DOCUMENT TEXT:
>>

Bijlage 1: Memorandum on Resignation. August 1914 by John Viscount Morley (3)

Later, we were pressed by the Prime Minister and Grey to examine the neutrality of Belgium and our obligations under the Treaty of 1839. But it was thrown back day after day as less urgent than France. I took down to the Cabinet the words of Lord Derby about the Luxemburg guarantee of 1867; mentioning the opposition to his language from the Duke of Argyll and others. But, perhaps quite as much my fault as that of anybody else, the discussion was thin and perfunctory. Simon contributed scarcely anything and the Lord Chancellor even less. A Cabinet usually thinks of one thing at once, and the question of Belgium was up to this date, and in truth up to the morning of August 3rd, when Grey had to set out his whole case in the House of Commons, secondary to the pre-eminent controversy of the Anglo-French Entente. One of these days Grey rather suddenly let fall his view, in the pregnant words that German policy was that of a great ‘European aggressor, as bad as Napoleon’.

‘I have no German partialities’, I observed, ‘but you do not give us evidence’. Perhaps he might have cited the series of Naval Laws.

Meanwhile Harcourt had been busy in organising opinion among his Cabinet colleagues in favour of neutrality. This was meant for a counter-move that 1 was being openly worked with his best daemonic energy by Winston, with strenuous simplicity by Grey, and sourdement by the Lord Chancellor—the Prime Minister seeing and waiting. There was no intrigue about it either way. All was above-board. Harcourt got me to his room in the House of Commons one night as I was passing along the corridor and I found Beauchamp, M’Kinnon Wood, Hobhouse, Pease, very zealous against extension of entente to alliance. They calculated to a tune of eight or nine men in the Cabinet likely to agree with us. I think I attended one other meeting of this Peace Group in the same place, and under the same auspices. Harcourt this week two or three times threw me little slips at the Cabinet table, ‘That I must resign is more and more evident.’ One of these days I tapped Winston on the shoulder, as he took his seat next me. ‘Winston, we have beaten you after all.’ He smiled cheerfully. Well he might. O pectora caeca!

Lloyd George, not by design, furthered the good cause by a very remarkable piece of intelligence communicated to the Cabinet, acquired I think at the suggestion of the Prime Minister. He informed us that he had been consulting the Governor and Deputy Governor of the Bank of England, other men of light and leading in the City, also cotton men, and steel and coal men, etc., in the North of England, in Glasgow, etc., and they were all aghast at the bare idea of our plunging into the European conflict; how it would break down the whole system of credit with London as its centre, how it would cut up commerce and manufacture they told him—how it would hit labour and wages and prices, and, when the winter came, would inevitably produce violence and tumult.

<<

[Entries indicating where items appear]
>>

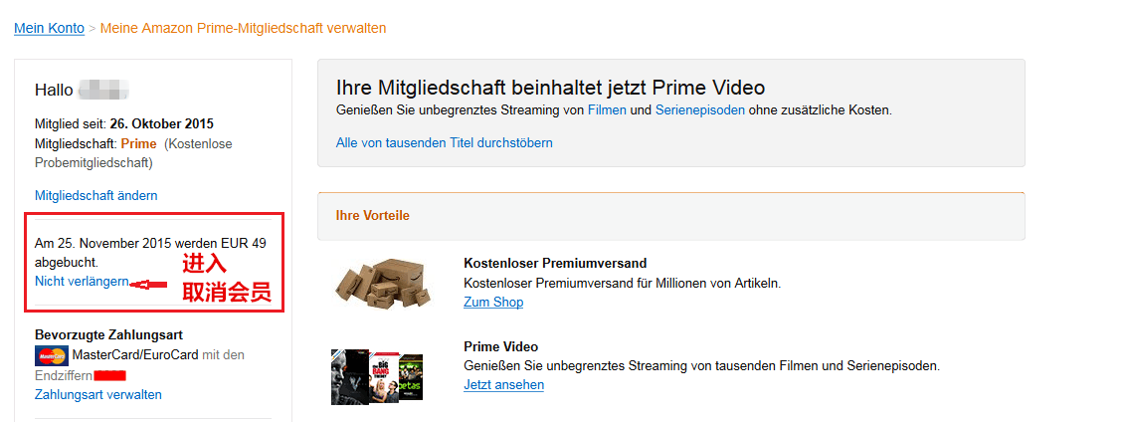Click the breadcrumb Meine Amazon Prime-Mitgliedschaft verwalten
Screen dimensions: 1124x422
[243, 29]
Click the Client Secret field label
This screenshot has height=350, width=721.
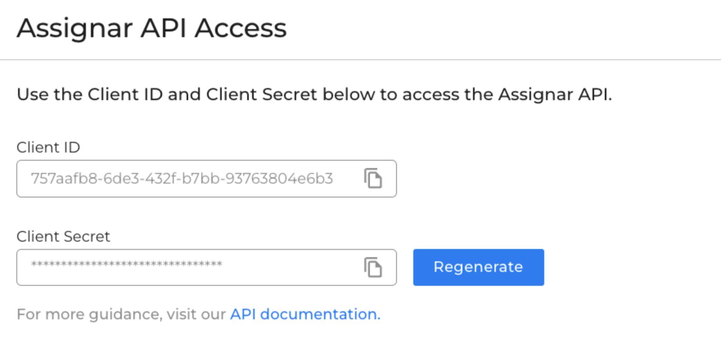(x=63, y=236)
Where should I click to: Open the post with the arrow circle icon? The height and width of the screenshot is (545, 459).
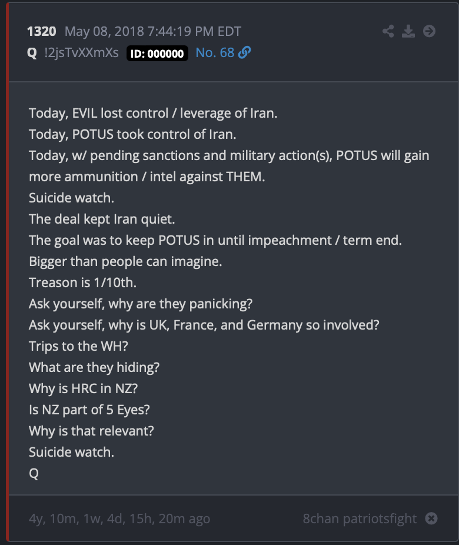429,31
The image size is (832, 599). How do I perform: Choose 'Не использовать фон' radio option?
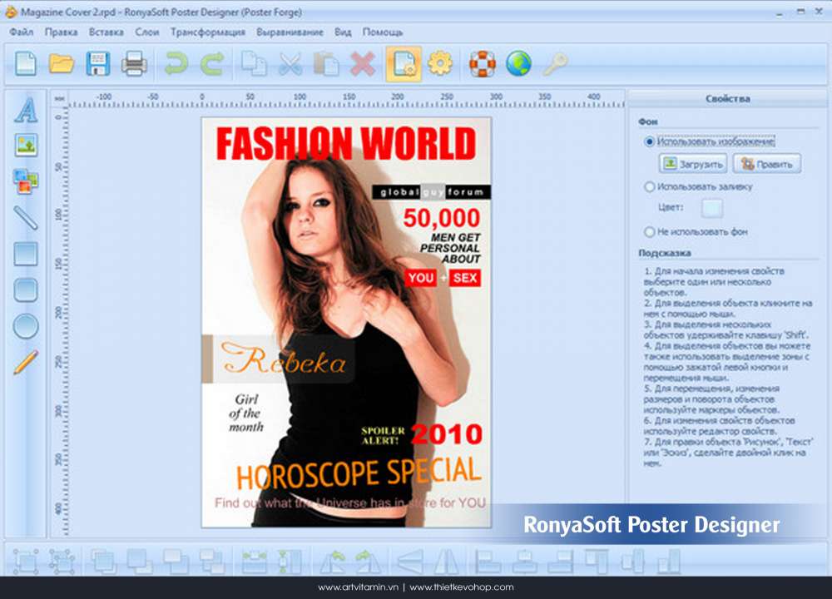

<<

OBJECTIVE: Write out everything in the memorandum on resignation from "Lloyd George, not" down to "produce violence and tumult.", substituting "spring" for "winter". Rely solely on the text.

RESPONSE TO THIS EXERCISE:
Lloyd George, not by design, furthered the good cause by a very remarkable piece of intelligence communicated to the Cabinet, acquired I think at the suggestion of the Prime Minister. He informed us that he had been consulting the Governor and Deputy Governor of the Bank of England, other men of light and leading in the City, also cotton men, and steel and coal men, etc., in the North of England, in Glasgow, etc., and they were all aghast at the bare idea of our plunging into the European conflict; how it would break down the whole system of credit with London as its centre, how it would cut up commerce and manufacture they told him—how it would hit labour and wages and prices, and, when the spring came, would inevitably produce violence and tumult.